Celebrating Veterans Day helps keep the memory of fallen soldiers alive and honors those who have continued to live on, but may have been forgotten, former Marine and NFL player Jeremy Staat said on "Outnumbered Overtime" Monday.
Staat, who was a close friend of fallen Army soldier and former NFL player Pat Tillman, said it moves him to see so much outward support for America's veterans.
"I just think back to my pedigree, being a third-generation veteran," he said. "My grandfather fought in World War II, my father was in Vietnam in the army, and then my service in Iraq. I just look at how many people who stepped up to the plate to serve our great country. It’s just humbling to me seeing this wreath being laid.
"It’s just like how many have been forgotten and how we have to continue to bring their memory alive by doing events like this.
"A nation that forgets its veterans will itself soon be forgotten. And it’s just a very moving moment to be able to see this and just know that there were so many who have given their lives for their great country."
Staat also said veterans continue to struggle with mental and physical health issues, but by giving them hope and direction, the country can help heal their wounds. He also criticized the corruption within VA hospital system and called for reform.
"The biggest thing for me... is giving them hope," he said. "Giving them an angle, showing them that, hey your service is over but you can continue to serve your community, your state, your country.
"Showing them that just because your service in the military is over doesn’t mean it’s the end. Give them hope that there are other avenues."

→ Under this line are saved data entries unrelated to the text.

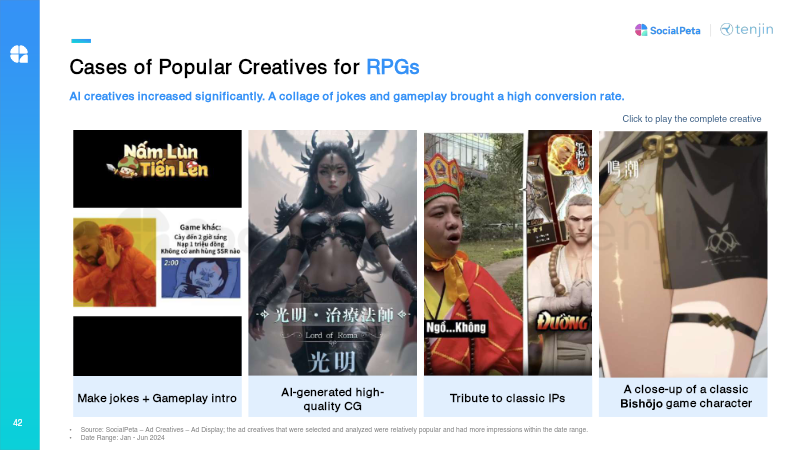The height and width of the screenshot is (450, 800).
Task: Open the AI-generated dark angel creative
Action: pos(332,252)
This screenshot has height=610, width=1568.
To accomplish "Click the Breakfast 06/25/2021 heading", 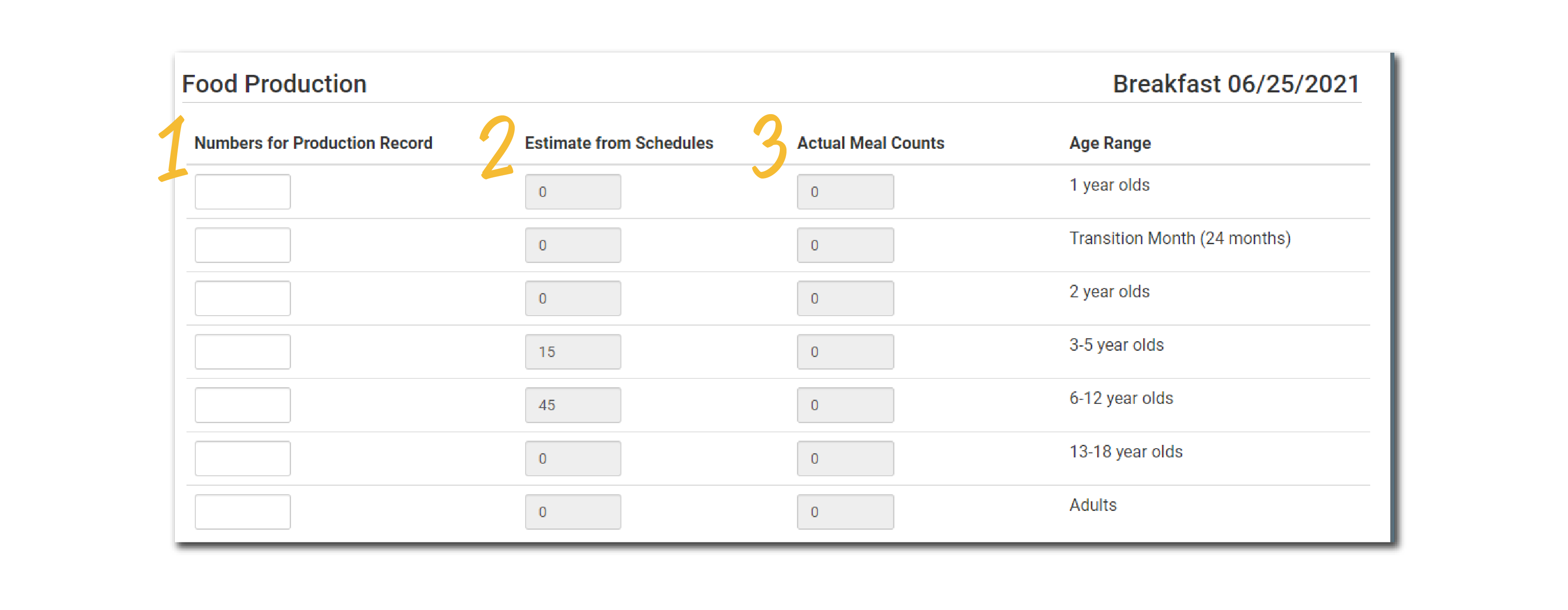I will tap(1236, 84).
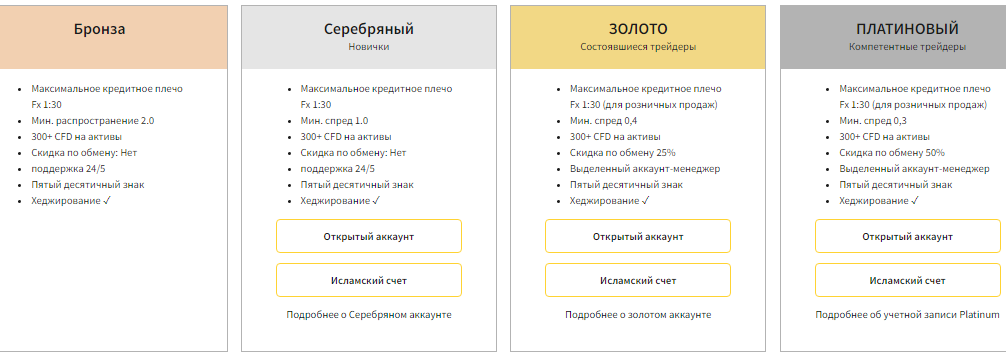The height and width of the screenshot is (363, 1006).
Task: Click Открытый аккаунт in ПЛАТИНОВЫЙ card
Action: pos(907,236)

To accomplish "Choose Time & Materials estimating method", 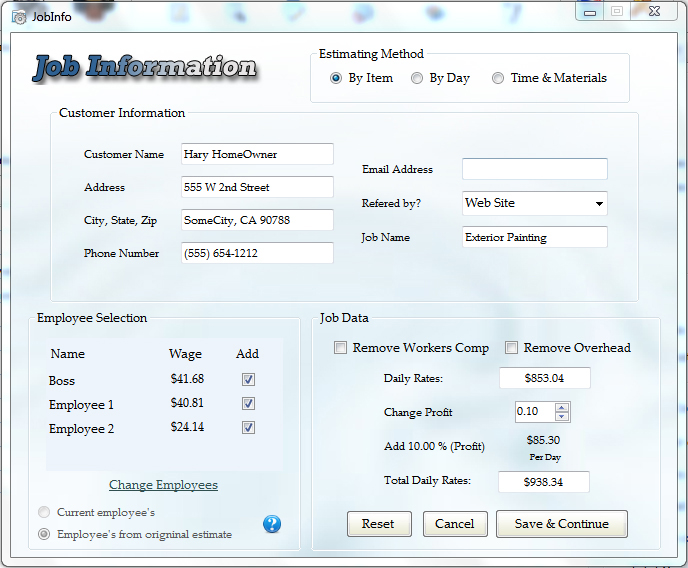I will click(x=498, y=78).
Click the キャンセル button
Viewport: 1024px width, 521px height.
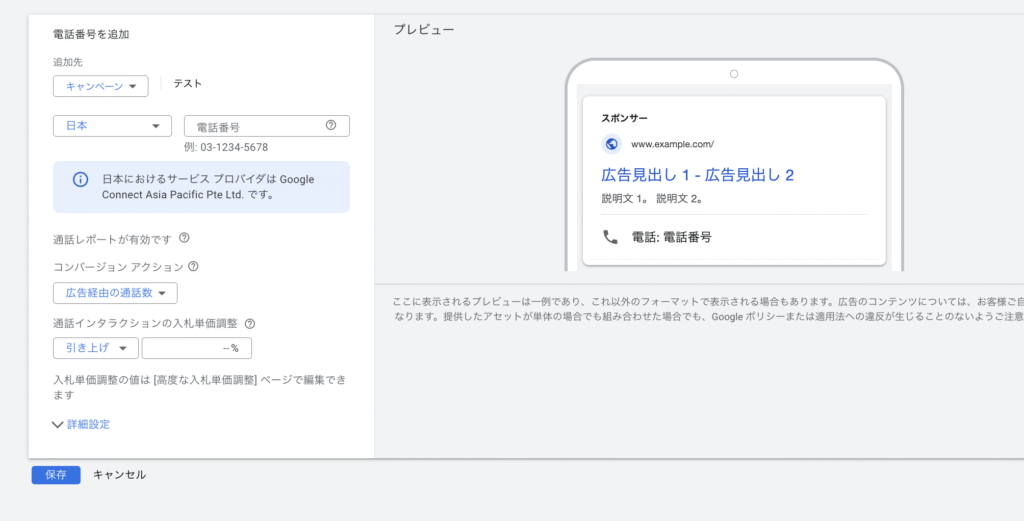[x=119, y=475]
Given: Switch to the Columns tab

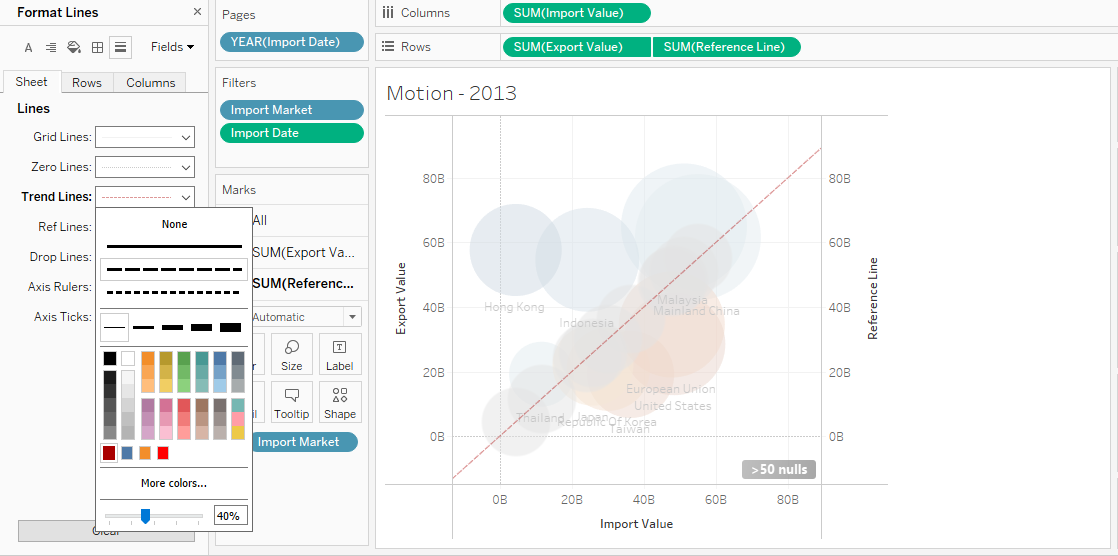Looking at the screenshot, I should tap(151, 83).
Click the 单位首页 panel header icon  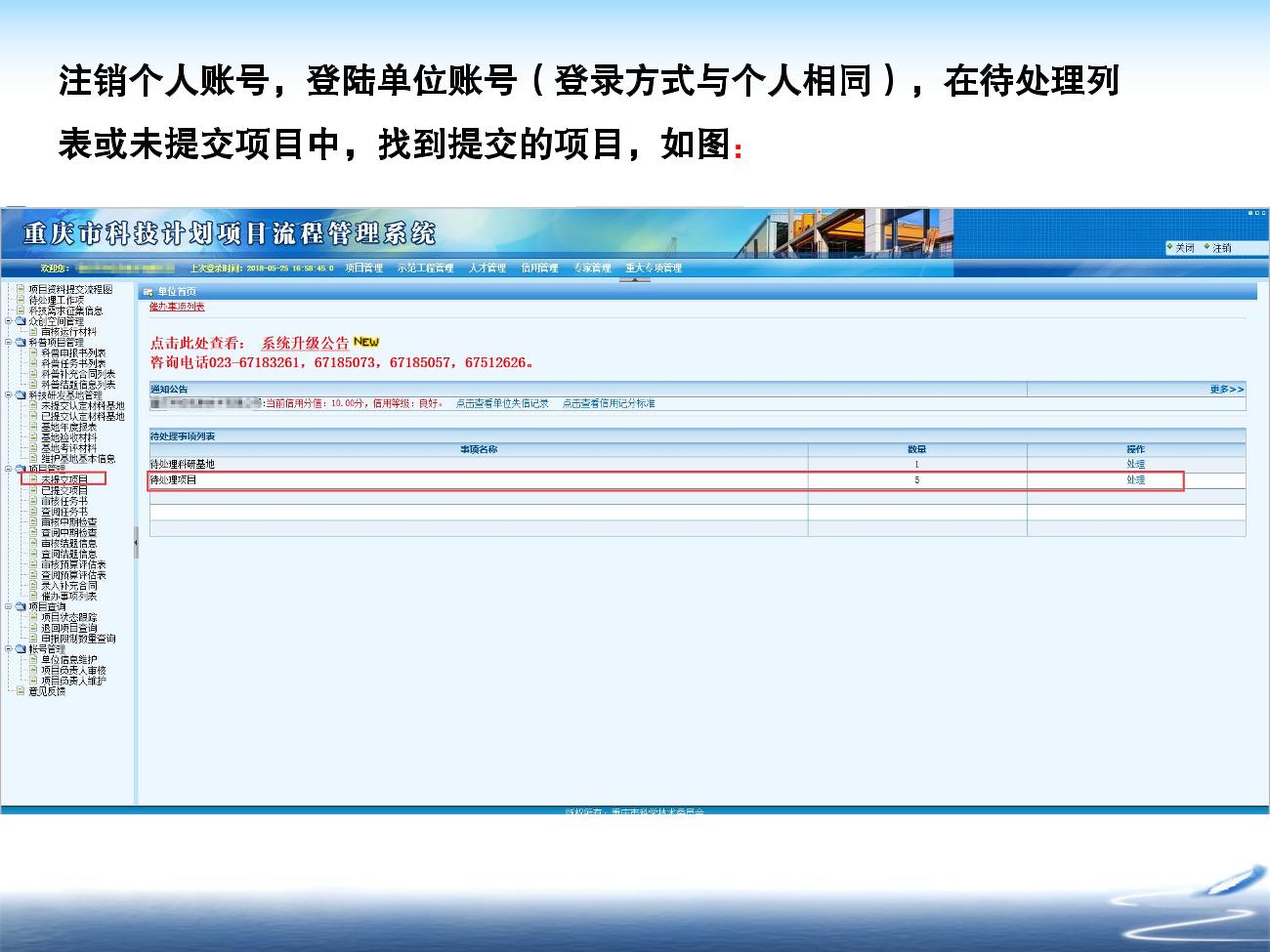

"At the same time, give them the support that they need," he added. "As a third-generation veteran, my father has been out of Vietnam for 50 years. He’s been in the VA system for 12 [years] and he's still fighting for his VA rating. There's something wrong with that.
"And right now our Vietnam veterans have the highest rate of veteran suicide next to female veterans. And so there's a huge epidemic that people don’t want to talk about, because it's kind of one of those taboo subjects... because it makes us look bad politically. That’s where we're really missing out. We're missing the point."